Postby bridger15 » Sat Mar 13, 2010 6:51 am

http://community.livejournal.com/ohnoth ... um=twitter
Rufus Wainwright Interview with Nylon; mentions 50 Cent and regrets covering Leonard Cohen

Image
THE INSIDER: RUFUS WAINWRIGHT
"I'm the Activia of songwriting!"

The musician Rufus Wainwright has conquered indie record stores, film and TV soundtracks, and the main stage at Carnegie Hall, where his legendary serenade of Judy Garland’s famous hits inspired designs from both Viktor & Rolf and Marc Jacobs. He was even a radio voice on Frasier (jealous). So when the New York native announced his latest album – All Days Are Nights: Songs for Lulu – we pounced on the chance to speak with him.

So who’s Lulu?
From the album? Well, our Lulu is… I mean, I have personified her with this actress Louise Brooks from the ‘20s, who was in Pandora’s Box, where she played Lulu. But it really could be for anyone, she’s a dark, brooding, destructive, gorgeous force that kind of haunts your sweet little life, and on the one hand you adore her, but at the other hand, you fear her at the same time. It’s a dangerous woman!

Is Lulu like your music?
No, but it’s definitely an aspect that I try to encourage in my music; I think all art should be a little dangerous.

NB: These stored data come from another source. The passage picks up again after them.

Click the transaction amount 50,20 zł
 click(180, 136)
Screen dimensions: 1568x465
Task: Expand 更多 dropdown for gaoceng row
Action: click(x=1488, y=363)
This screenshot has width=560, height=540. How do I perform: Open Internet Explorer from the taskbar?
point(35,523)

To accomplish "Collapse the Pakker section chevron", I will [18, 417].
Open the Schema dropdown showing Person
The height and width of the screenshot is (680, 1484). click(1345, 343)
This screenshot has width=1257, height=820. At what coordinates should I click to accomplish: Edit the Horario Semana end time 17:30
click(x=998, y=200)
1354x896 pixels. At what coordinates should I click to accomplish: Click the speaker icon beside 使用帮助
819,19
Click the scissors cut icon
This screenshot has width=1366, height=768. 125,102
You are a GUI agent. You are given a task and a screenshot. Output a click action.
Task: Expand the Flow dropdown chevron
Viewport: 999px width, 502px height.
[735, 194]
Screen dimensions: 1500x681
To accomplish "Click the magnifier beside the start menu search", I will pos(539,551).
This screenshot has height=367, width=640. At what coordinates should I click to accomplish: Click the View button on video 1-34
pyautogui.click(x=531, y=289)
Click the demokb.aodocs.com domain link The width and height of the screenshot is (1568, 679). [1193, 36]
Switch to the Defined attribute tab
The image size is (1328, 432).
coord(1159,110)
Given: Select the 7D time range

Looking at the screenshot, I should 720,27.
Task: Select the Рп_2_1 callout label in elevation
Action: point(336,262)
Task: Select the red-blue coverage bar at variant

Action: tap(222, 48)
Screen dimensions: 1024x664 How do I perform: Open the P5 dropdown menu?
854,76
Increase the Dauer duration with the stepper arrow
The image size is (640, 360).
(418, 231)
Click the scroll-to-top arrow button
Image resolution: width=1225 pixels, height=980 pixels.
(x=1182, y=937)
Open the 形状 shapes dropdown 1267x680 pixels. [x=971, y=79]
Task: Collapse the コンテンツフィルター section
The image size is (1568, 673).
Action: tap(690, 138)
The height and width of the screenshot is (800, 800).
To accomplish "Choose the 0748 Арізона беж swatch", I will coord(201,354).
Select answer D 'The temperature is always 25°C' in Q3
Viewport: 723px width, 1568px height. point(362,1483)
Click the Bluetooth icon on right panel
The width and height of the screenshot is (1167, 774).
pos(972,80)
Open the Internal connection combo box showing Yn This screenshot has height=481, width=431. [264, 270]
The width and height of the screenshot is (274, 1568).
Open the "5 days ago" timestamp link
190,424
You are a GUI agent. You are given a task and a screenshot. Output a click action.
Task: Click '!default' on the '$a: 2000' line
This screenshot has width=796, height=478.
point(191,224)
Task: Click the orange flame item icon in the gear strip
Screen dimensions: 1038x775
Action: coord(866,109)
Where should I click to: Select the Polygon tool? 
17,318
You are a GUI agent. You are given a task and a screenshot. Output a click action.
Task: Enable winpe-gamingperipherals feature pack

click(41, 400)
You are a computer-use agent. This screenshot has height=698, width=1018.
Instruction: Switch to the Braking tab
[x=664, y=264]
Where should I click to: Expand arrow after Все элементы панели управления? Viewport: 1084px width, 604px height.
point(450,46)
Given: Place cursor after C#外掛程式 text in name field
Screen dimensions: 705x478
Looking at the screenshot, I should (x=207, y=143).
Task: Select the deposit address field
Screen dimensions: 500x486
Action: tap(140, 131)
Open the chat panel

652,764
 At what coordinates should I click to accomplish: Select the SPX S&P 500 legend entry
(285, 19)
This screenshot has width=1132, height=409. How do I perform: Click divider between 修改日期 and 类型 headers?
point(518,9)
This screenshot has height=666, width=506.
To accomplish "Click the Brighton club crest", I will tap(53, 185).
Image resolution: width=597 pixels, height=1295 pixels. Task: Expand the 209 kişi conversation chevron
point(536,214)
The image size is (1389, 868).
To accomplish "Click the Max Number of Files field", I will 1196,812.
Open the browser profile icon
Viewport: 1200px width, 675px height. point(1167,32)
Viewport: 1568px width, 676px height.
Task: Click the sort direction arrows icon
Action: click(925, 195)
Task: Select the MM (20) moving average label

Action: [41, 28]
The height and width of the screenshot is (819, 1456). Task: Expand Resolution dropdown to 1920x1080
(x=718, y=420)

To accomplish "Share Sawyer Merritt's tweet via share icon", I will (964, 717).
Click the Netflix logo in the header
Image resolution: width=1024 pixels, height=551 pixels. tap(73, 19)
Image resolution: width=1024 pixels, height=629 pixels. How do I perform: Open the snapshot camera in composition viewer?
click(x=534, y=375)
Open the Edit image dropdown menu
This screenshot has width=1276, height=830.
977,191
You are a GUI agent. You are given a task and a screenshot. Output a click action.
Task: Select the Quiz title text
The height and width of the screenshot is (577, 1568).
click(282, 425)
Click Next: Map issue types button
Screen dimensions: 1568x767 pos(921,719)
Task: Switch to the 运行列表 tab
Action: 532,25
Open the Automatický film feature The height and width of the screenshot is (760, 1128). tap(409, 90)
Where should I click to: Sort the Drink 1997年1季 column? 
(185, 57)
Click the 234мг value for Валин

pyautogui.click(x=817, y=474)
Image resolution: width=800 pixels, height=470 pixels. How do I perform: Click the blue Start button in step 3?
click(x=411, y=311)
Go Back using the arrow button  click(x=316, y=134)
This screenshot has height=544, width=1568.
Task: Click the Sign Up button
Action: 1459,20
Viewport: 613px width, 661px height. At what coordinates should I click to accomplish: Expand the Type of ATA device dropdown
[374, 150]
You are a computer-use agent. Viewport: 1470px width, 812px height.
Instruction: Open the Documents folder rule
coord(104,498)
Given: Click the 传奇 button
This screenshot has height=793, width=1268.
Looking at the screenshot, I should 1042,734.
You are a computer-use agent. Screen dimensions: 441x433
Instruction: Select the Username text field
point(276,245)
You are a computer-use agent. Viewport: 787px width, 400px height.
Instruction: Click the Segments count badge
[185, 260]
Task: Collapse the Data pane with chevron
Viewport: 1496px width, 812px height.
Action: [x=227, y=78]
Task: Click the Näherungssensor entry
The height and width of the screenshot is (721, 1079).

Do you feel danger when you begin writing a new song?
Unfortunately, in a kind of boring way, I’ve turned songwriting into kind of a bodily function, you know, there’s shitting, eating, writing songs – it’s kind of a regular function. So albums come regularly, like planting bulbs in the fall and waiting for them to bloom in the spring. It keeps me regular. Wait, what’s that Jamie Lee Curtis Yogurt?

Activia?
I’m the Activia of songwriting! Okay, but, this is important, I try to practice at least 2 hours a day; I try and hone my ability to take a craft that needs to be maintained and improved constantly, and there’s no room for comfort, so I’m always trying to throw wrenches my way to keep it interesting. But you do have to keep it regular. The more you do it, the better you get.

Where do you write?
Well, I have a wonderful new relationship with Steinway – I’m sleeping with Steinway as well as my boyfriend! They send me these incredible pianos, so I get up every morning, have a cup of coffee, put on my frilly bathrobe, and serenade the neighbors.

In Manhattan?
Usually, but right now I’m in Montauk.

How do you know a song is ready to get recorded?
Probably when I can’t perform it live! Especially with this album, I mean, I really wanted to highlight my pianistic intentions, meaning that on one hand, it’s really simple arrangements, but also very complicated ones, so I’ve tried to create a full spectrum for the instrument. I tried to offset those with real bombastic numbers, so I can’t make it too easy on myself. But this album is really about highlighting the piano.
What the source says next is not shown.